Autrement dit, pour le leader, qui a passé quatre ans comme seul adjoint du parti, « s’il restait en poste encore deux ans maintenant, il serait contraint, d’un point de vue politique, de faire la prochaine campagne et d’aller élections [em 2023]”.

Qui est le « plus vert » ?

A Irrevocável, André Silva a supposé qu’il sentait le PCP – auquel il pointe des « positions ultra-conservatrices » – et le Parti écologiste « Os Verdes » (PEV) comme étant les plus méfiants du projet politique du PAN, lorsqu’il est arrivé à Parlement il y a six ans. Mais il écarte la possibilité que ce malaise soit dû à une transition de la circonscription écologiste et verte du PEV à son parti.

« Si le PEV, lorsqu’il a vu le jour, était un projet extrêmement intéressant et utile, et était en fait un parti, dans les années 1980, il a cessé d’être [entretanto] ce parti : s’est cristallisé et aujourd’hui il n’a plus d’électorat » a-t-il défendu, soulignant que « le PEV est l’électorat du PCP ». « Il y a une lecture [errada] de leur part [PCP e PEV] – que le PAN a émergé et les a écartés de l’électorat. La lecture que je fais, c’est que l’électorat qui était et appartenait au PEV a déjà cessé d’être si longtemps avant l’apparition du PAN », a-t-il conclu, insistant sur la thèse que le PAN ne se voit pas dans la « dichotomie gauche-droite ».
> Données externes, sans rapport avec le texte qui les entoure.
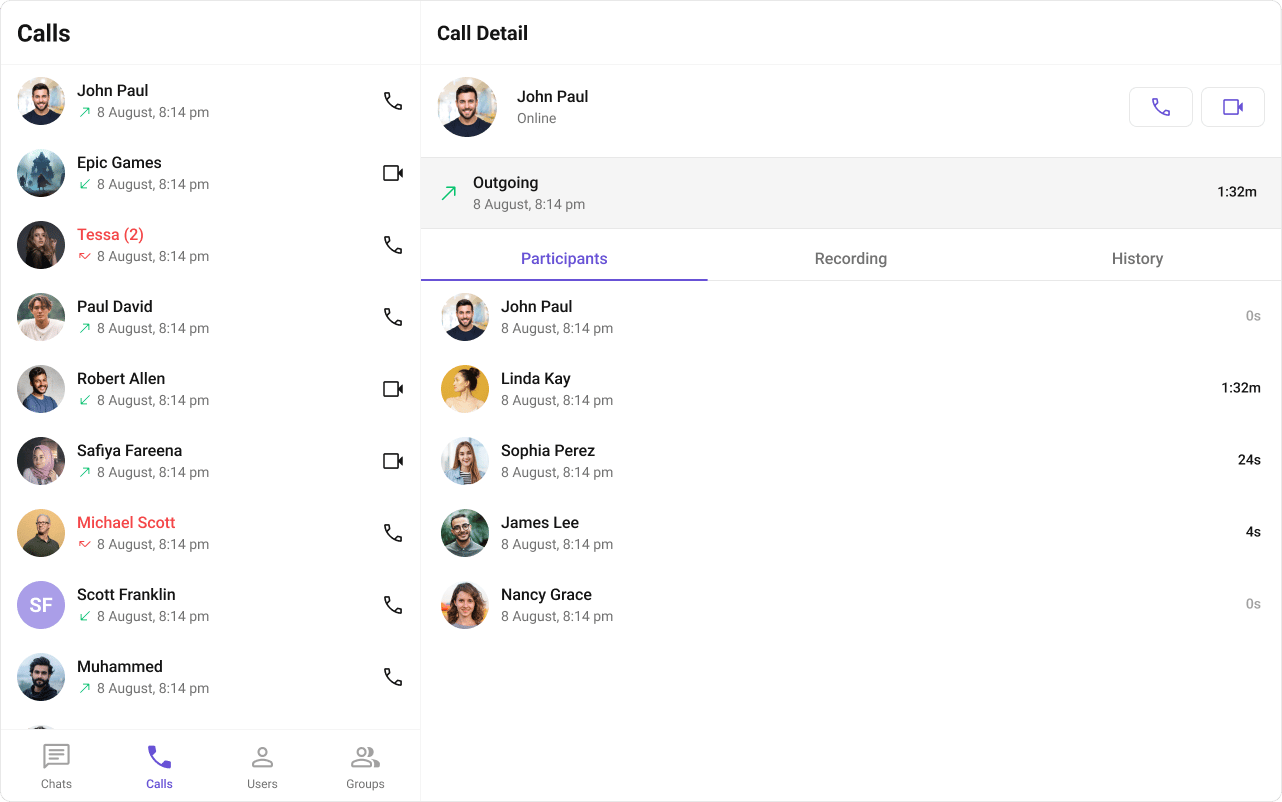The image size is (1282, 802).
Task: Select the Outgoing call summary row
Action: 851,193
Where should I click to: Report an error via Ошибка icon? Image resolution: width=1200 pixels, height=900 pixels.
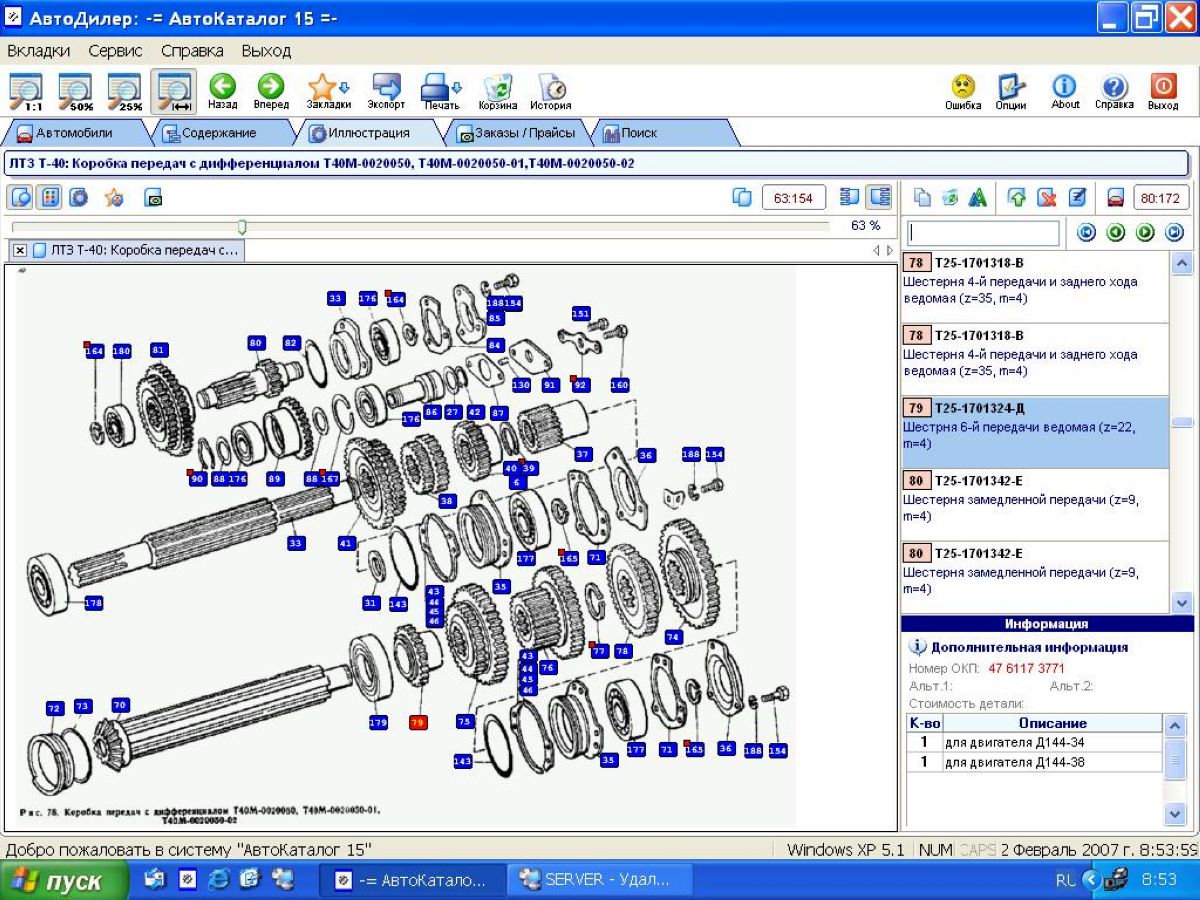click(963, 90)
André Silva, qui succédera le week-end prochain à la tête du PAN par la leader parlementaire Inês Sousa Real, lors d’un congrès du parti à Tomar, a assuré que « le PAN n’est pas adossé à la gauche ni une béquille du PS » et que, d’autre part, il a trouvé dans le PSD sous la présidence un parti avec lequel il « peut dialoguer ». Cependant, il a admis : « Je n’ai jamais réalisé quelle est la différence entre le PSD et le PS ».